Chef Deb

9 Signs that You’ve Received an Email Scam

Sadly, an email scam happens to chefs all too often. They are especially rampant during the holidays. Hopefully you are not one who has fallen prey to their deception, but sometimes an email scam is disguised so well it is easy to mistake them for a genuine prospect. Nothing is worse than getting your hopes up that you’ve found a new client and later finding out that you got swindled.

The United States Personal Chef Association has been great about creating a community where chefs can report an email scam they receive so that the whole group can be aware. In my private coaching Facebook group, I also post any email scams that I receive as a heads up to other chefs. It also gives us a good chuckle, because some of them are just plain ridiculous!

However, it is no laughing matter when you get screwed over by one of these folks, so here are some signs that you’ve received an email scam:

9 Signs that You've Receive an Email Scam Chef Deb Culinary Business Coach

1) Poor grammar, sentence structure and weird punctuation 

For example:

“Hello, i will like to know if you are available for Catering Services? if yes, my father birthday is on the 11th of March 2017. and i will like to know if you do accept credit card payment?”

For example:

“Im Edward Custer,i would like to know if you will be available to cater for my Mums Birthday on 9th of Apr,I await your respons,hope you accept credit cards for payment?..”

2) Traveling from a foreign country 

Often, the person says they are traveling from a foreign country and that they are coming into town for a vacation with their family.
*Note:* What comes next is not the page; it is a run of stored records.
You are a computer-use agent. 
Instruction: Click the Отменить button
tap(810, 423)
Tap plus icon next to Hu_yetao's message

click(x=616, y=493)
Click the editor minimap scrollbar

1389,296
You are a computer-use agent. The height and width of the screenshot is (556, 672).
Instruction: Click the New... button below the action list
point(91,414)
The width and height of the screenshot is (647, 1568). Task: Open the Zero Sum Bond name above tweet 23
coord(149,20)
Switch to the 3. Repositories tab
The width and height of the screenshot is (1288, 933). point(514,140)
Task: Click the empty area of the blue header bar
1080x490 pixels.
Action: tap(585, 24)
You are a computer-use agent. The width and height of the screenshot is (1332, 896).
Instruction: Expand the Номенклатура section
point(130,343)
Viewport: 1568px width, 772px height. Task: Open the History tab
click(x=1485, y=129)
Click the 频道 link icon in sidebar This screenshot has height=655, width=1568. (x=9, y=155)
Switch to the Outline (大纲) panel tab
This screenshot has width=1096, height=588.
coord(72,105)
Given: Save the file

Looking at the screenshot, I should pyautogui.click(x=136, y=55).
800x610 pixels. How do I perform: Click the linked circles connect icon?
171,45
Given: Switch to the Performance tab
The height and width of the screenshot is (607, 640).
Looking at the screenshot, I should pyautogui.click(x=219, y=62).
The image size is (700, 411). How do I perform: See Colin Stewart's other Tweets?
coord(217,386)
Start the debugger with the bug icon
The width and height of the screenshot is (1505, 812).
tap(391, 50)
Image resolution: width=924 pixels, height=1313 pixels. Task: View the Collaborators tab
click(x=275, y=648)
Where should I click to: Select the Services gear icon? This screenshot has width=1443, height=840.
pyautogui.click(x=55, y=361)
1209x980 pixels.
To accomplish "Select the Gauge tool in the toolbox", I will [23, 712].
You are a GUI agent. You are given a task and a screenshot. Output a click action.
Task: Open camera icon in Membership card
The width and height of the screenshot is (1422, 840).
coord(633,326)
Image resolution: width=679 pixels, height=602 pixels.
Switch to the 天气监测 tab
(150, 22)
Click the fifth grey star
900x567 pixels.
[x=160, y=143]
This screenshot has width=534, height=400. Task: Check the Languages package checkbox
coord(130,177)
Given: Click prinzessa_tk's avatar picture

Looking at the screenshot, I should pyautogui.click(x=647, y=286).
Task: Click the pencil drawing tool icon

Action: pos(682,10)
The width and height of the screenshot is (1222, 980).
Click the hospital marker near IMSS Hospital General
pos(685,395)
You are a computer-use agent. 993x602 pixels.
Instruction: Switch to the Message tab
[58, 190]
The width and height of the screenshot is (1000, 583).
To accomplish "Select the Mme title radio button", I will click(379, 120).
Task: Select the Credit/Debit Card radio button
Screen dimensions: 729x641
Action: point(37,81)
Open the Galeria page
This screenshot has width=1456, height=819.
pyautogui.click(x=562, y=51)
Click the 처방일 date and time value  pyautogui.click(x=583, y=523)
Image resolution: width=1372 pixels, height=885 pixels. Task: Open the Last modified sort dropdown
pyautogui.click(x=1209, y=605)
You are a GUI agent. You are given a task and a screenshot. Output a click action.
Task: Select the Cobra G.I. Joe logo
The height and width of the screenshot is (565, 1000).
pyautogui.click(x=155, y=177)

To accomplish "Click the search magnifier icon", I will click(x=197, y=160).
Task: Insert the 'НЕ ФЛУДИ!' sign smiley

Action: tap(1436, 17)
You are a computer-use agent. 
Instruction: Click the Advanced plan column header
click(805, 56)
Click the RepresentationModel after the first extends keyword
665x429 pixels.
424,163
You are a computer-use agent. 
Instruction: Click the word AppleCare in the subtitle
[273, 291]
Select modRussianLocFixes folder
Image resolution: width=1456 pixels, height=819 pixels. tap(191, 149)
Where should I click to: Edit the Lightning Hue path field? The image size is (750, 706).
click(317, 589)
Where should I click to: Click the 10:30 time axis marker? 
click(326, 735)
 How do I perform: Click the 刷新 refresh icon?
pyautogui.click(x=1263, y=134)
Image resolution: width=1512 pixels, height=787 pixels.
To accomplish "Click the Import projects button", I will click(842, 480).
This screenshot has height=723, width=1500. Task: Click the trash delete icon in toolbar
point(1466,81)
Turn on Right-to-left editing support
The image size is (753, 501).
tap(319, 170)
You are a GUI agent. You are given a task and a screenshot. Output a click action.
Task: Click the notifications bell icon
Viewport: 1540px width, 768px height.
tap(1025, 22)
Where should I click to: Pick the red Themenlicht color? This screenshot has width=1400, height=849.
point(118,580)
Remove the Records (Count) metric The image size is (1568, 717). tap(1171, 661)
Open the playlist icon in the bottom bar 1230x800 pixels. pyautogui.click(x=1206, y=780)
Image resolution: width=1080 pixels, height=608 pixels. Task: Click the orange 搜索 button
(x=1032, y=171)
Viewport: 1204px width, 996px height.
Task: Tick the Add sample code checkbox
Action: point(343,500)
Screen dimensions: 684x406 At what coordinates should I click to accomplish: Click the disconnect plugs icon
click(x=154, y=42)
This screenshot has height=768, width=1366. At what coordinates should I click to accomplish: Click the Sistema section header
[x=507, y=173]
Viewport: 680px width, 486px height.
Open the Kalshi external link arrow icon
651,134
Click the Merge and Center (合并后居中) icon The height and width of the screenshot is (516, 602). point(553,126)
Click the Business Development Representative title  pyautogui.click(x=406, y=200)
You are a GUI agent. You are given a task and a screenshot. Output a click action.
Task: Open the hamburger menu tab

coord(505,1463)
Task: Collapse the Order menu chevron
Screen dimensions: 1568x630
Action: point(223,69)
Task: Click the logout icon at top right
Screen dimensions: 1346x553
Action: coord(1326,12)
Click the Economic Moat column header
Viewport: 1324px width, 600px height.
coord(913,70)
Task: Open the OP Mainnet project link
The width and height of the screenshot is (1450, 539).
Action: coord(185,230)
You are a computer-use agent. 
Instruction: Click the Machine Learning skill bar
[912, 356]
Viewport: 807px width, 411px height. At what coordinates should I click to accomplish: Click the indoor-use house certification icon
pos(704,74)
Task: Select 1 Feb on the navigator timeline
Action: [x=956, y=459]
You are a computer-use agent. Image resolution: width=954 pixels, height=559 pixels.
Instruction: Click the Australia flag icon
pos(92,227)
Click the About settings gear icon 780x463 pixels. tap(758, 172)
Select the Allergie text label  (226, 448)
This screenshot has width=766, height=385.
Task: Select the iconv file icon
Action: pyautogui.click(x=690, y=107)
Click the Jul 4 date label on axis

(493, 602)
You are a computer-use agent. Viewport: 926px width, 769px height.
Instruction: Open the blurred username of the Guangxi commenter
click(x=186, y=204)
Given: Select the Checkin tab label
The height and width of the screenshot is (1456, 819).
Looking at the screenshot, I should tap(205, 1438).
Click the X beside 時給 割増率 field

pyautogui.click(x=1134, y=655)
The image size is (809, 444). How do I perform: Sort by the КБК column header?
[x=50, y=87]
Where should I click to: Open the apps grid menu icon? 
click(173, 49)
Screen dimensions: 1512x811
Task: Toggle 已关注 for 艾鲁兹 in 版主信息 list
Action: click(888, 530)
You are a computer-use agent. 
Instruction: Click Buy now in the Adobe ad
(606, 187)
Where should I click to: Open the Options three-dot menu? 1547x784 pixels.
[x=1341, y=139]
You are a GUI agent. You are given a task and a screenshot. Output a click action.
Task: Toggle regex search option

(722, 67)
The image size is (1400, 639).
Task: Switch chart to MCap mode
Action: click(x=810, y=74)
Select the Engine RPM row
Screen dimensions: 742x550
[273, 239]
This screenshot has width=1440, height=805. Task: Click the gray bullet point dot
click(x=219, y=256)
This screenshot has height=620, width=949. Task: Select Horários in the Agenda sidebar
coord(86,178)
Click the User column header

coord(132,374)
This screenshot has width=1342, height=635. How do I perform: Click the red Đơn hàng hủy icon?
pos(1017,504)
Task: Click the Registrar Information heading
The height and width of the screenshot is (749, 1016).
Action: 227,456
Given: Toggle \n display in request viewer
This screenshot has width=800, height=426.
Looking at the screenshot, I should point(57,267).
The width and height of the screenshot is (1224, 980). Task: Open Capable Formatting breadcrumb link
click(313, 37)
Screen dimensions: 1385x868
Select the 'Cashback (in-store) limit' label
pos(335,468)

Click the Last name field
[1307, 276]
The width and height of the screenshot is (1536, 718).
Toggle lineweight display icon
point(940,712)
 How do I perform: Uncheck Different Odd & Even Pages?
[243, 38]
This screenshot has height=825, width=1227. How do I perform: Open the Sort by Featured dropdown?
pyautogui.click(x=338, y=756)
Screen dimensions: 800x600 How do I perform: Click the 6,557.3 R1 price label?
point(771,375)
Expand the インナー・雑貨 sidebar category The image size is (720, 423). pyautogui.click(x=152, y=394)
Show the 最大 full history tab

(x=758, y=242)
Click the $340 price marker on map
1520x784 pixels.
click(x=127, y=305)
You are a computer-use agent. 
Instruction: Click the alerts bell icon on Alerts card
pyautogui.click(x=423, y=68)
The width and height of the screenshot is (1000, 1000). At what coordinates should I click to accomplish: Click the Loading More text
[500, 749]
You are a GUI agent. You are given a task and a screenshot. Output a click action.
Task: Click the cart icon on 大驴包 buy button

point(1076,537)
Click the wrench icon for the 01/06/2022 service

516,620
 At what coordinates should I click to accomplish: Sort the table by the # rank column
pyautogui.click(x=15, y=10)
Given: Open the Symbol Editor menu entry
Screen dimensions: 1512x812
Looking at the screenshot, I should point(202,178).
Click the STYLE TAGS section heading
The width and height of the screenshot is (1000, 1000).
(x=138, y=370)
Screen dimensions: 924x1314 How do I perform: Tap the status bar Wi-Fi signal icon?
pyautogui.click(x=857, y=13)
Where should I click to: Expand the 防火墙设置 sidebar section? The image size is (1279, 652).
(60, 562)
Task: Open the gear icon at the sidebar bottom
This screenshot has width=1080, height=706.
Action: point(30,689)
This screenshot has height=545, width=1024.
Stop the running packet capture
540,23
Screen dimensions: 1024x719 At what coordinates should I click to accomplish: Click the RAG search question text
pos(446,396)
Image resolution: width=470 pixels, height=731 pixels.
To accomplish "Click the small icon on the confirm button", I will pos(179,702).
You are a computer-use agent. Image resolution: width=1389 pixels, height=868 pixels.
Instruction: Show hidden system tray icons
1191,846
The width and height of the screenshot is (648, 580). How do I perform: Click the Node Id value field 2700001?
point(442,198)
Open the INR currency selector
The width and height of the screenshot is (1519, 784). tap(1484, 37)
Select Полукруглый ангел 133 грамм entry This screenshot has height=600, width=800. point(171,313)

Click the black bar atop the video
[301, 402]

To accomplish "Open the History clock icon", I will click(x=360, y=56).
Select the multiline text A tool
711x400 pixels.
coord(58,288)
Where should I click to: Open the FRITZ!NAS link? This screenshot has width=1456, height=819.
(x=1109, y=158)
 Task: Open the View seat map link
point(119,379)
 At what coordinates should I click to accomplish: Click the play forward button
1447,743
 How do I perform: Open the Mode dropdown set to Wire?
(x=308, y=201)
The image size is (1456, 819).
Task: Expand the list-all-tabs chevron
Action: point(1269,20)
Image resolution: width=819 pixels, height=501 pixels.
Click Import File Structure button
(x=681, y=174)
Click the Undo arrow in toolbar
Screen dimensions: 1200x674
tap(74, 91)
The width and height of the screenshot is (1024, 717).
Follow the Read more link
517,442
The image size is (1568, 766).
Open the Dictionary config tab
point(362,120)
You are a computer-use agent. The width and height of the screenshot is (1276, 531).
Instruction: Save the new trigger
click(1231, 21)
They often specify your exact city or town. I have found that many of them say they are a deployed service member and are wanting to surprise their family with a party.

For example:

“Hi there, My brother and his wife currently live in Woodland Hills, CA, and for their Christmas present, I would like to get them a gift certificate for someone to come to their home and prepare them a lovely dinner on a mutually agreeable date . . . just wondering if this is something you would be able to do? And, if so, what would be the cost? I live in London, UK, so payment would either have to be through PayPal or credit card. Many thanks, Christine”

3) They profess to have disability 

Often times the scammers profess to have a disability of some sort such as being blind, deaf, etc.

For example:

“Since I am blind, I must use a courier service. It would be easier to pay you the courier fee for the food that they will pick up and then for the other errands as well for the party. I will reimburse you once you send me a total.”

4) They often forget the details about what their initial inquiry 

If you’ve ever followed up with one of these scammers (which hopefully you don’t) they often forget the details of what they originally asked you about. They will mix it up with someone else they are trying to scam.

5) They are either very vague or very exact in their details

I have found that they are either very vague when it comes to details or they are extremely detailed.

For example:

“I need to feed 35 people at $90 to $125 per person, buffet, with Caesar salad, grilled steak with chimichurri sauce, black and white cookies, etc.”

6) They normally quote their budget as being very high

Oddly enough, they often quote a very high budget to seem like a viable prospect. I have also found that they often want to pay you more than you are charging and then want you to reimburse them overage.

For example:

” I want you as my private chef to handle all the meals for this reunion and i so much believe that you can do me a perfect job below is details:
-Salads:
Classic Macaroni Salad Tomatoes and Mozzarella with Basil Vinaigrette Strawberry and Goat Cheese Salad with Strawberry Vinaigrette
-Appetizer:
Mini Crab Cakes with Avocado Mousse or Lemon Caper Sauce.
-25 person of my family members for each meals
– Budget: $6,000″
For example:
“Since I am deployed, I will wire you the money but will need to pay you over the amount to take care of the wire fee. What is your banking information?”
7) They want to schedule the service at a later date, normally a month out 
For example:
“I want you to be rest assured that all the payment will be paid along with your fee for your own service … Due to my work am not available to meet you until next month,i want you to make all schedule in order on the given date starting from 6pm to 9pm ,Expected family is about 25 members also how much do you charge for this type of service the full payment will be made right away with my credit card,thanks.
I look forward to read back from you.”
8) They return your email very quickly 
I have found that they return your email almost instantly, it’s almost as if they have created an automated follow up email.
9) The font size is not consistent
The font is usually a little off as if they copied and pasted a few emails together to create one email that they sent to you. Maybe 10 pt. font in one paragraph and 12 pt. in the other.
I hope that by sharing these signs and examples from real email scams I and other chefs have received, you will not be fooled or taken advantage of!